There are a handful of other athletes who are or become Spencer’s clients but so far their storylines are boring – except the redneck Florida State University (love the UM/FSU rivalry jab) player who decides it’s a good idea to skip the NFL Scouting Combine. As much as I like Omar Miller as Charles Greane, a former Miami Dolphins player in limbo about his next careers move, Donovan W. Carter as Vernon Littlefield, a current NFL player who seems to take care of everyone and their mother financially, and Dulé Hill as Larry Siefert, the Miami Dolphins GM, they are treated as extraneous characters. And they shouldn’t be. Why? Because they bring authenticity to the show by representing real issues that surround the NFL, its management, and its players.
The other two interesting characters are Spencer’s partner, Joe Krutel (Rob Corddry aka “The Violator” from Hot Tub Time Machine) who, because he is the perfect comedic yin to Spencer’s yang, I wish got more screen time. I feel the same way about sports agent Jason Antolotti (Troy Garity aka the son of Jane Fonda) who is levelheaded but tough, and not afraid to get in anyone’s face when it comes to closing a deal.
So what needs to happen to elevate this show from good to great? Maybe make it an hour each week instead of just shy of 30 minutes? I like Andy Garcia as a business rival who apparently knows where all of Spencer’s skeletons are buried, but, once again, bringing in more characters means they need more time to be developed and explored. We’re six episodes into a 10-episode season and I feel like all that’s happened is Ricky’s father came out of the woodwork after 30 years, Spencer’s girlfriend (can’t even remember her name she was so unnecessary) moved away, Vernon put his career in jeopardy by injuring himself playing paintball, and the Everglades nutjob from FSU is too stupid to take advice from seasoned veterans who know more than he does about succeeding in the NFL.
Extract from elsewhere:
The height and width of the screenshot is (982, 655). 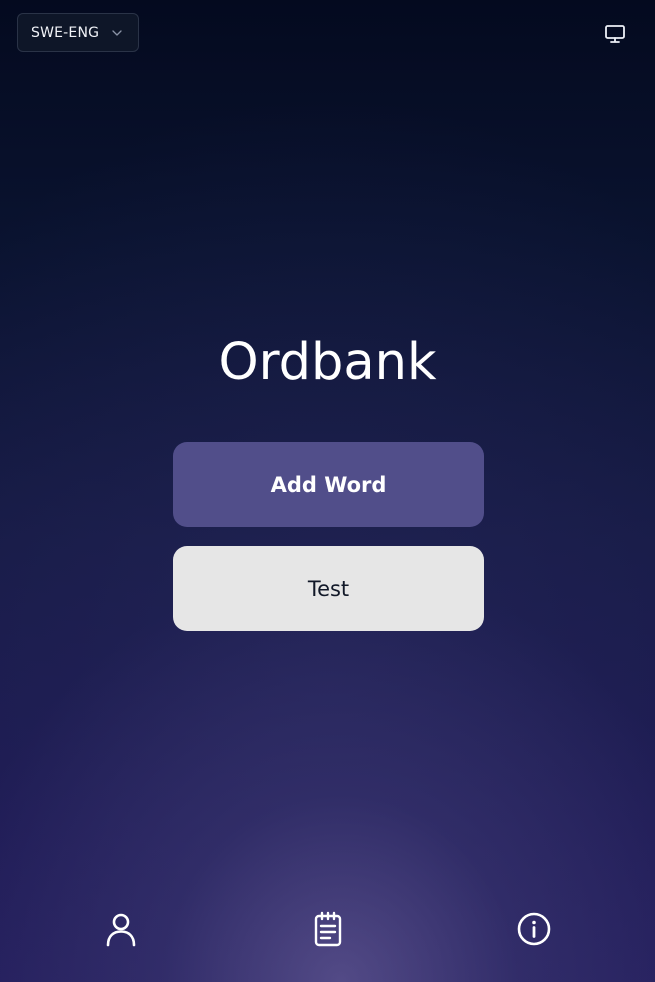 I want to click on user-icon, so click(x=121, y=929).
On July 28, Ballers was renewed for a third season but we all know that sometimes those renewal announcements are premature (i.e. Vinyl) so it will be interesting to see what happens. Entourage ran for eight seasons and then was followed by a movie four years later. Hopefully Wahlberg and company realize that Ballers needs fewer characters and more time to flesh out the central people because the show is already pretty entertaining but has a lot of potential to be better. Also, who doesn’t love a good story about the glitz and glam of a sports town like Miami?